Exception adding host using cephadm
After bootstrapping 1st host using cephadm, attempting to add another host fails with an exception (variable referencing error).
Ceph version: 15.2.2 (node 1 installed with cephadm)
OS Version: Ubuntu 18.04
Docker Version: 19.03.6-0ubuntu1~18.04.1
Step(s) to reproduce:
ceph0 $ ceph orch host add ceph1 # observe with `ceph -W cephadm` 020-06-19T13:44:42.435058+1200 mgr.ceph0.ufqhzn [ERR] _Promise failed Traceback (most recent call last): File "/usr/share/ceph/mgr/cephadm/module.py", line 457, in do_work res = self._on_complete_(*args, **kwargs) File "/usr/share/ceph/mgr/cephadm/module.py", line 525, in <lambda> return cls(on_complete=lambda x: f(*x), value=args, name=name, **c_kwargs) File "/usr/share/ceph/mgr/cephadm/module.py", line 1685, in add_host if code: orchestrator._interface.OrchestratorError: New host ceph1 (ceph1) failed check: ['Traceback (most recent call last):', ' File "<stdin>", line 4580, in <module>', ' File "<stdin>", line 3592, in command_check_host', "UnboundLocalError: local variable 'container_path' referenced before assignment"]
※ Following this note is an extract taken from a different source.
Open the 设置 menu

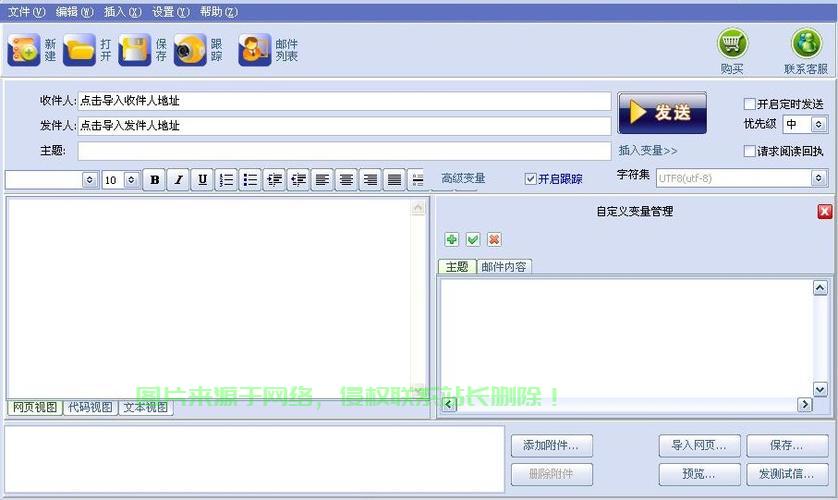[170, 12]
It looks like the variable 'container_path' needs to be indicated as 'global' in command_check_host (see patch). Making this change in the mgr container (and restarting) gets a successful host add.
#9 Updated by Stephan Müller about 1 year ago
- Status changed from In Progress to Need More Info
I was not yet able to reproduce it. (Tried a lot of things.)
I added new hosts to bootstrapped clusters, removed and added the same host with different synonyms (hostname / IP / FQDN) and much more like changing the hostname.
@Mark Kirkwood and @Dan Mick, could you provide more information on how to reproduce it and how your setup looks like?
#11 Updated by Mark Kirkwood about 1 year ago
@Stephan Müller, I'd suggest starting with some freshly built VMs (mine were Ubuntu 18.04). Optionally set up the Ceph repos on all of them to get Octopus (I did this). Also I didn't have these VMs in DNS (so just set up /etc/hosts on each of them)Then:
- download cephadmin on the host to-be the mon
- bootstrap it as a mon
- install ceph-common
- copy ssh-id to next host
- add it (hopefully triggering the bug)
Offhand I can't recall if I installed docker on the bootstrap host before bootstrap
#14 Updated by Victor Moreno about 1 year ago
I have hit this aswell installing cephadm on debian 10 buster with an apt upgrade done.
I have the playbook that configures the ceph-cluster here if can help:
#15 Updated by Tobias Fischer about 1 year ago
same here. trying to add a fresh debian buster VM with all updates installed (no additional packages like docker present):
email@example.com.:~# ceph orch host add rgw1
Error ENOENT: New host rgw1 (rgw1) failed check: ['Traceback (most recent call last):', ' File "<stdin>", line 4762, in <module>', ' File "<stdin>", line 3738, in command_check_host', "UnboundLocalError: local variable 'container_path' referenced before assignment"]
but fix proposed by Mark Kirkwood was already there. After Installing Docker on rgw1 error was gone.